20 years before this happen folks were convinced that Scott was a black man based on his voice, a canard helped along by the In-Men doing their best to ape the sound of Ike Turner’s band, The Kings of Rhythm (who Bob Kuban claims to have played with when he’s had a couple of snorts). Coming from a black guy, somehow, made The Cheater sexier.
The nine-piece doo-wop group the Casinos, The O’Kaysions, the Philly Soul band The Soul Survivors; all white as Trump’s tan line, but made hay copping the ‘black’ sound.
Tony Joe White, The Newbeats, Alex Chilton, The Flaming Ember, Roy Head, Georgie Fame, Michael McDonald, Paul Carrack, the ginger from Simply Red. The list goes on…
While Elvin Anderson, by his own admission, was doing his best to cop the ‘black’ sound in his early recordings too, his voice was of such a unique timber, the public was confident only a white guy could sound that grating on purpose.
Naturally, it wasn’t his voice but the songs themselves that brough the listening public’s interest in The Stools. Junk Yard Polio was one such song.
The first track off of Draconian Messures started its music journey as ‘The God Botherer’, which Critique, a New Jersey Folk Music Newsletter labeled, ‘blasphemy at its most plaintive, bordering on piteous, but venturing into pathetic’.
Consider the times. The race was on to discover a cure for Polio and all of the country was gripped in fear. The public’s hopes were pinned on Dr. Albert Sabin’s oral live-virus vaccine actually working. The dark horse in the race was Jonas Salk, champion of the dead-virus vaccine. Sabin referred to Salk as ‘a kitchen chemist’. Salk often called Sabin ‘that Polack that can’t even grow a decent moustache’. There was no room for niceties, huge pharma-dollars were involved.

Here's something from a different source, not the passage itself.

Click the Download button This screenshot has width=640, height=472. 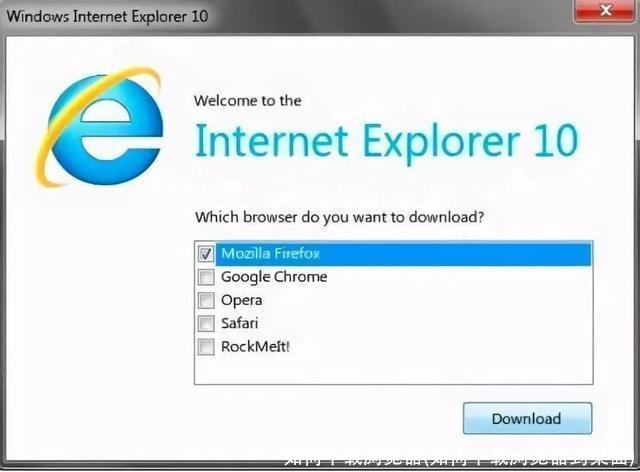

Jonas Salk won the race by a nose but was too busy playing horsey with the press to pay any attention to what was going on in Cutter Labs in Berkley where they accidentally inoculated kids with a live strain of the polio virus thinking it was Salk’s dead-virus, killing 200. There were whispers that Sabin sabotaged the batch, but nothing was proven.

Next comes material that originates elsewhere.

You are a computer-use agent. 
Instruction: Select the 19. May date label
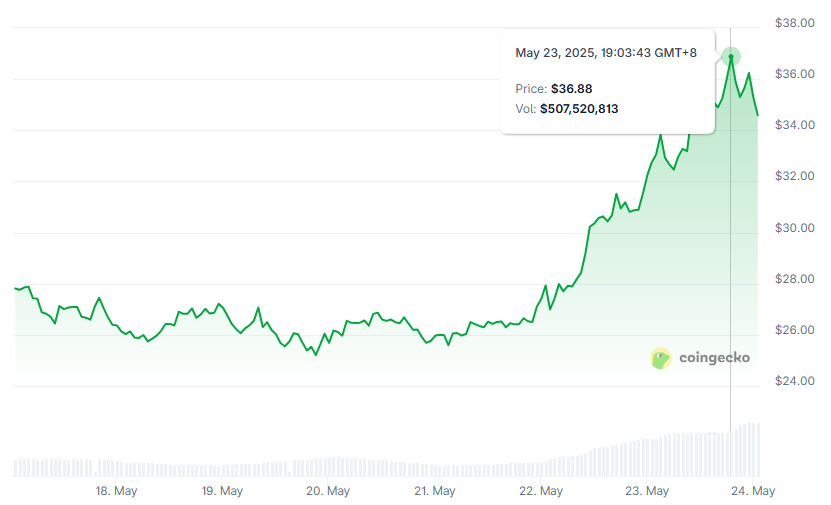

As Elvin Anderson later told Chris Coe for his think piece in Handle Magazine, ‘Al Floss always wanted us to write about what was on people’s mind, and everyone was thinking about polio in 1955, so I kind of shoehorned it into this other song I had written, ‘The God Botherer’. Antonio pointed out to me that ‘botherer’ was really a word, so it was that big of a deal to change it’.
‘I’ll tell you how big polio was in the early 50’s,’ Cosmo offered later in the same piece. ‘That panty-sniffer Elvis started raising money for the March of Dimes, who were footing the bill for the research, in 1957… Although, that might have just been part of Col. Tom’s court mandated community service’.